**Exercise:** Please copy all of the items below exactly as they appear, leaving out the pictures.

___ Data supplied

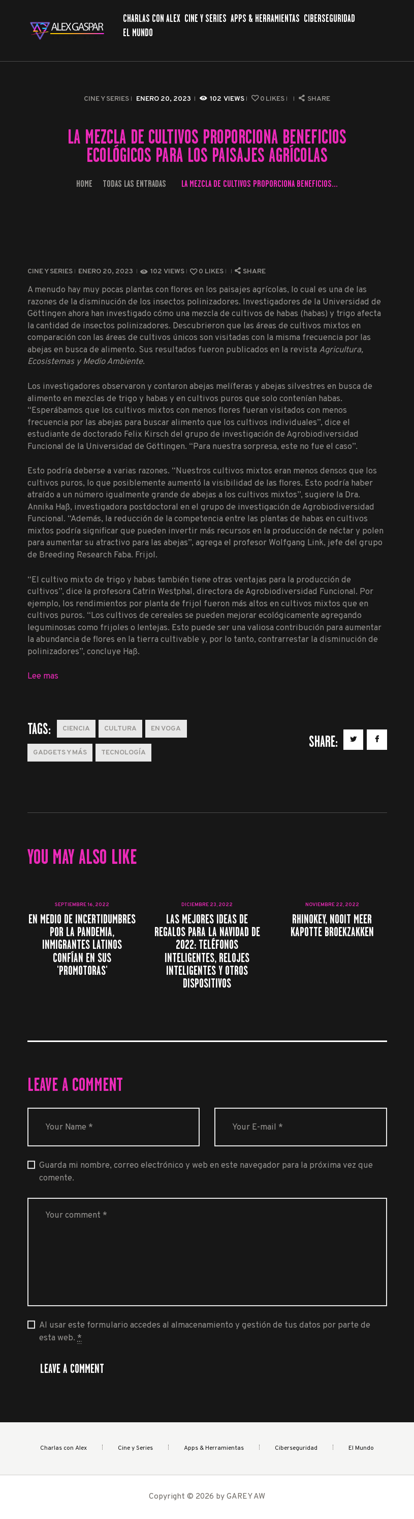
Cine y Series (106, 99)
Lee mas (42, 676)
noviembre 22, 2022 (332, 905)
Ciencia (76, 728)
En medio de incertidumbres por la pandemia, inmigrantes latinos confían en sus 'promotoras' (82, 945)
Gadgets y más (60, 752)
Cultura (120, 728)
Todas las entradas (134, 183)
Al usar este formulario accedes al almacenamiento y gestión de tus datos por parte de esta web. (204, 1332)
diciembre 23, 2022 (207, 905)
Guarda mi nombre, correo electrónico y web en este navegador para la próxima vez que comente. (206, 1172)
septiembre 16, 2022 (82, 905)
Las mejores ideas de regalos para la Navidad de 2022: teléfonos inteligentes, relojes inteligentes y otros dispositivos (207, 951)
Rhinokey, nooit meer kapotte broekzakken (332, 925)
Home (84, 183)
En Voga (166, 728)
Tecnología (123, 752)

______

**Exercise result:**
Cine y Series (106, 99)
Lee mas (42, 676)
noviembre 22, 2022 (332, 905)
Ciencia (76, 728)
En medio de incertidumbres por la pandemia, inmigrantes latinos confían en sus 'promotoras' (82, 945)
Gadgets y más (60, 752)
Cultura (120, 728)
Todas las entradas (134, 183)
Al usar este formulario accedes al almacenamiento y gestión de tus datos por parte de esta web. (204, 1332)
diciembre 23, 2022 (207, 905)
Guarda mi nombre, correo electrónico y web en este navegador para la próxima vez que comente. (206, 1172)
septiembre 16, 2022 (82, 905)
Las mejores ideas de regalos para la Navidad de 2022: teléfonos inteligentes, relojes inteligentes y otros dispositivos (207, 951)
Rhinokey, nooit meer kapotte broekzakken (332, 925)
Home (84, 183)
En Voga (166, 728)
Tecnología (123, 752)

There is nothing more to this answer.